Document ▸
===

The Association of Catholic Colleges and Universities (ACCU) has marked the release of Laudate Deum with a newsletter story on CTSA's fossil fuel divestment. Before you read the story, please take a moment and recognize those who helped make this achievement possible, especially:
- Erin Lothes Biviano, past chair of the ad hoc Fossil Fuel Divestment Review Committee (since re-named the Climate Justice Committee), who has led CTSA's divestment discernment since 2013.
- Executive Director Mary Jane Ponyik.
- President Kristin Heyer and past Presidents Francis Clooney and Christine Firer-Hinze.
- Matthew Shadle and Julia Brumbaugh, current Committee members.
- Nancy Rourke, past Committee member.
- John O'Shaughnessy, CFO for the Franciscan Sisters of Mary.
- Treasurer Patrick Flanagan.
- Thomas Massaro, Gina Wenzel Wolfe, and John Carr, who together produced the 2017 Abbreviated Fossil Fuel Investment Report.
CTSA Goes “All In”
By Association of Catholic Colleges and Universities Staff
https://shorturl.at/iCFQ2
The Catholic Theological Society of America (CTSA) may have a modest endowment compared to that of universities, but they recently went “all in” when it came to following the Pope Francis’ lead on attending to the world’s climate.
The largest association of Catholic theologians in the world, the CTSA noted that there was no shortage of vendors offering to invest their endowment of less than $1 million in ways that met various social justice criteria, but few that “allowed us to provide 100% fossil fuel exclusions,” explained Kristin E. Heyer, president of their board of directors.
In 2022, the CTSA committed to divest from fossil fuels in fidelity to Laudato Si’, the Pope’s 2015 encyclical on care for the natural environment. Subtitled “On Care for Our Common Home,” the encyclical emphasized God’s gift of the world for our use and God’s extraordinary trust of placing it our collective care.

===

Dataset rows
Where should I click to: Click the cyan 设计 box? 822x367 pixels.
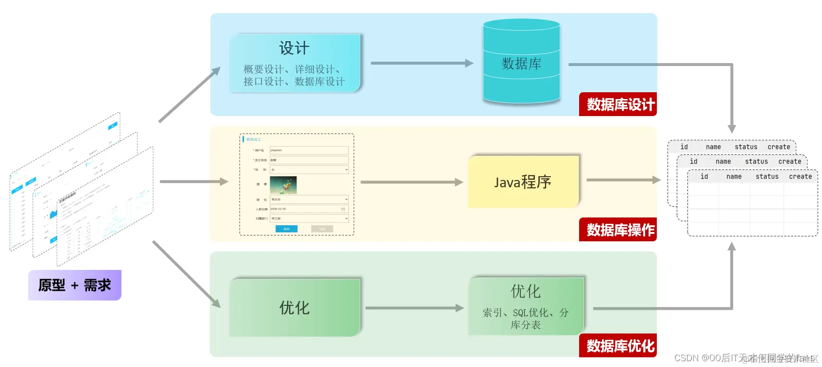pos(295,63)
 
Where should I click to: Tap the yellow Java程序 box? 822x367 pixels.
pos(523,182)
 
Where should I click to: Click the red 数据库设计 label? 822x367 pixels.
pos(618,104)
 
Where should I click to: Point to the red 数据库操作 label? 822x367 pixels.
pos(618,230)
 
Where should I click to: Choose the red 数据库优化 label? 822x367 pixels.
pos(618,346)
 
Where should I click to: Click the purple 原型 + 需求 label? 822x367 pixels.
pos(75,285)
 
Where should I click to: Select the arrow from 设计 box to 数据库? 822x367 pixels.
pos(421,63)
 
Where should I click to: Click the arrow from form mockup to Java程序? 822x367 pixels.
pos(411,182)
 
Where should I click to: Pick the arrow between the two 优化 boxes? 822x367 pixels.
pos(414,308)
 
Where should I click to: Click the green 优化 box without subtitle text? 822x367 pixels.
pos(295,308)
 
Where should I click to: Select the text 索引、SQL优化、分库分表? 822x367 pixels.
pos(526,318)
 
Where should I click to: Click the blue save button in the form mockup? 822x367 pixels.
pos(287,229)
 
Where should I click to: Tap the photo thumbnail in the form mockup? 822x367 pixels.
pos(283,185)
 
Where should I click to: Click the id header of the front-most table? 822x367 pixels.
pos(704,177)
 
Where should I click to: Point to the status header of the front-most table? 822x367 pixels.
pos(767,177)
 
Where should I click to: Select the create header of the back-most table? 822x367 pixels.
pos(778,147)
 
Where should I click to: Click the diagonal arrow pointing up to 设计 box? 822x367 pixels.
pos(189,95)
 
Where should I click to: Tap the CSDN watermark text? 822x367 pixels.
pos(746,358)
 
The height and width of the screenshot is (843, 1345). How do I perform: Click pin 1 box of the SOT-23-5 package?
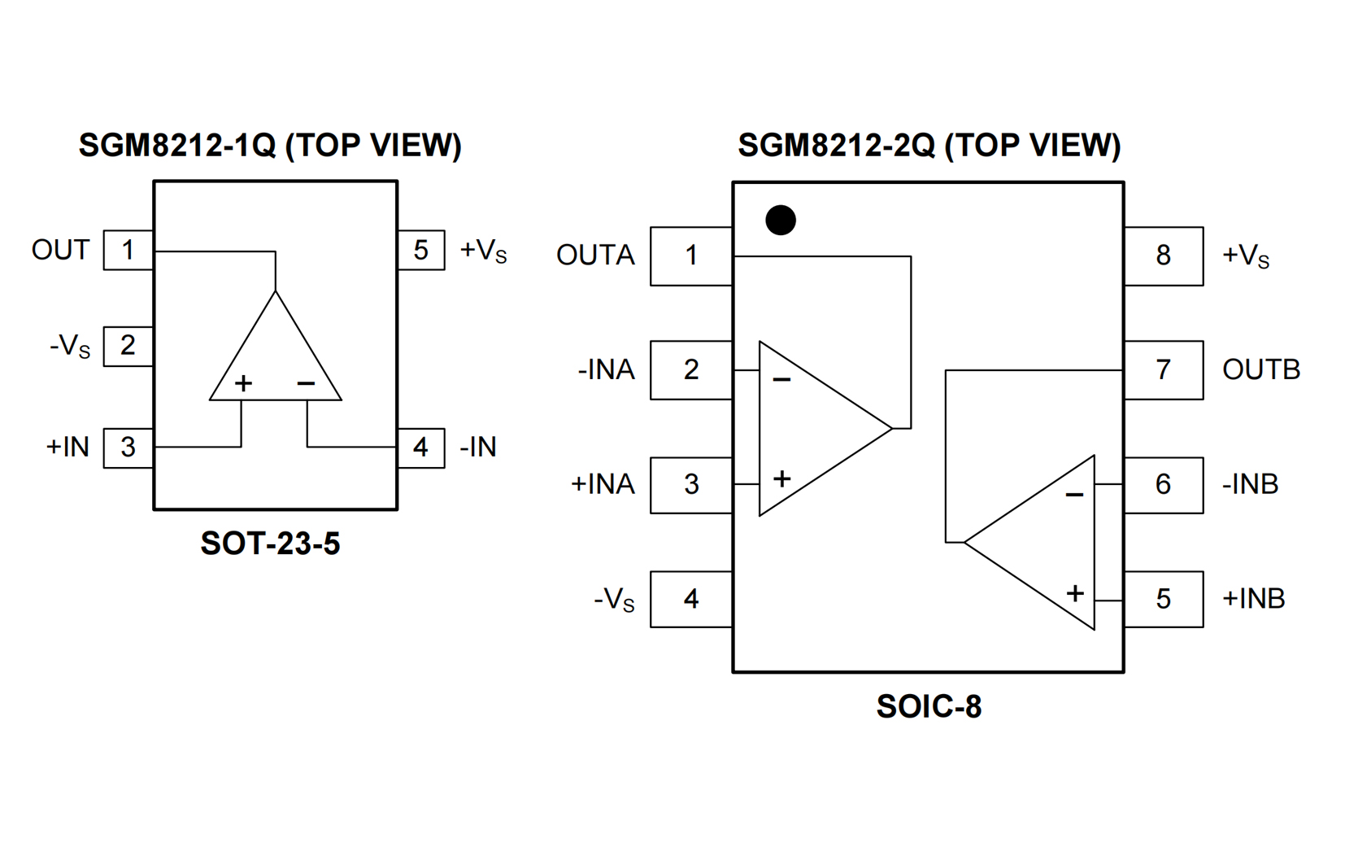[128, 250]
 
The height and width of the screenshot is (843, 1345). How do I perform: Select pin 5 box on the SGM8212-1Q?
[420, 250]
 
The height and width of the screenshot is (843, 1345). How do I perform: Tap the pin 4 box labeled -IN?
[420, 447]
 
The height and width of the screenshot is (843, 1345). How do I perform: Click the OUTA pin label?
[595, 256]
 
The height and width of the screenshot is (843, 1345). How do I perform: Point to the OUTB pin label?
[1260, 370]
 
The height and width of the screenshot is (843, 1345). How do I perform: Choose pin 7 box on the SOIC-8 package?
[1163, 370]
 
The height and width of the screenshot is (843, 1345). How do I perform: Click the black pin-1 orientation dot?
[781, 221]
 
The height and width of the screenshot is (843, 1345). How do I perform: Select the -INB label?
[1250, 485]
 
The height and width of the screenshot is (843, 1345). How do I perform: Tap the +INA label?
[603, 484]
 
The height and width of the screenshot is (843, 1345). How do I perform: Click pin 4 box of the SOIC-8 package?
[691, 599]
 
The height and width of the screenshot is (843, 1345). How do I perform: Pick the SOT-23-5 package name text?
[270, 544]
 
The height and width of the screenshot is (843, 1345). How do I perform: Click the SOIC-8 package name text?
[929, 706]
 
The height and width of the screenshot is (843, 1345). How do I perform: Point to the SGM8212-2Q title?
[929, 146]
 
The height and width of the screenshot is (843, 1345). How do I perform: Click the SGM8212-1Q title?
[270, 146]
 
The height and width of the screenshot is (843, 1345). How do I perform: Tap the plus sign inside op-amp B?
[1075, 593]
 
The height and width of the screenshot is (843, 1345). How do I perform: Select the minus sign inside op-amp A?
[781, 380]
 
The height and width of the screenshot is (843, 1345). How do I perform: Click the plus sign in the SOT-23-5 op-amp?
[243, 383]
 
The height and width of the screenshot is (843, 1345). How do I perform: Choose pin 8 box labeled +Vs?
[1163, 256]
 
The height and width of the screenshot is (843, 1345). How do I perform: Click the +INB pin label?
[1253, 599]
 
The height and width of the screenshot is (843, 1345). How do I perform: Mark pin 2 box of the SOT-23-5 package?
[128, 346]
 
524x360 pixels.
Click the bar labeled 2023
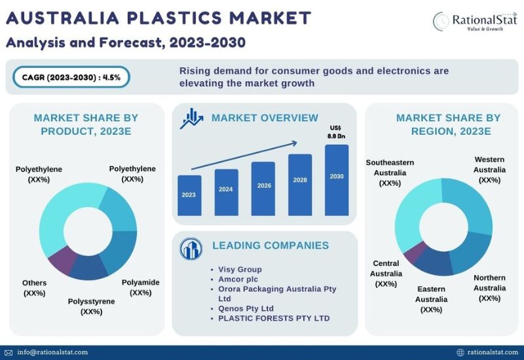pyautogui.click(x=189, y=195)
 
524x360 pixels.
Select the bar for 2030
pyautogui.click(x=337, y=180)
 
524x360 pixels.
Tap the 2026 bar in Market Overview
pyautogui.click(x=263, y=189)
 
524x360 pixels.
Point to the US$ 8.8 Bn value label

===

Required tasks ▸
1 - Decide whether each statement agrees with the passage on CTSA's divestment, answering yes or no and quoting the words that settle it: (a) CTSA committed to divest from fossil fuels in 2022. (b) CTSA's endowment is more than $1 million. (c) Erin Lothes Biviano has led CTSA's divestment discernment since 2017.
2 - Extend the passage on CTSA's divestment, picking up after its final sentence.
These entries have no connection to the passage on CTSA's divestment.

Responses to the tasks ▸
1 -
(a) Yes: "In 2022, the CTSA committed to divest from fossil fuels in fidelity to Laudato Si’"
(b) No: "their endowment of less than $1 million"
(c) No: "who has led CTSA's divestment discernment since 2013."

2 -
That commitment led to an extensive search for a firm that would offer the fullest range of ways to assure that “CTSA budgets going forward will reflect our commitment to the biosphere, its diversity, health, and sustainability,” noted Rev. Patrick Flanagan, CM, CTSA treasurer. “We recognize that a budget is a moral document that reflects who we are called to be.”
We finally found a firm that “allowed us to maintain and go beyond our ethical investing status quo,” Heyer noted. “They will use USCCB exclusionary screens and provide customized shareholder engagement opportunities, Catholic values proxy voting, and broad asset diversification. Our new firm will also offer positive screening for Catholic values, and, most directly relevant to our committee’s charge, will provide fossil fuel exclusions to enable our divesting from the Carbon Underground 200.”
The Carbon Underground 200 is a list of publicly-traded companies considered to have the greatest negative impact from profiting on their coal, oil and gas reserves.
“100 percent of our invested funds are now subject to these investment standards,” said Flanagan. “I am so grateful to be part of a learned society like CTSA that is so faithful Pope Francis’ 2015 papal encyclical, Laudato Si’. It is an historic moment in the life of CTSA.”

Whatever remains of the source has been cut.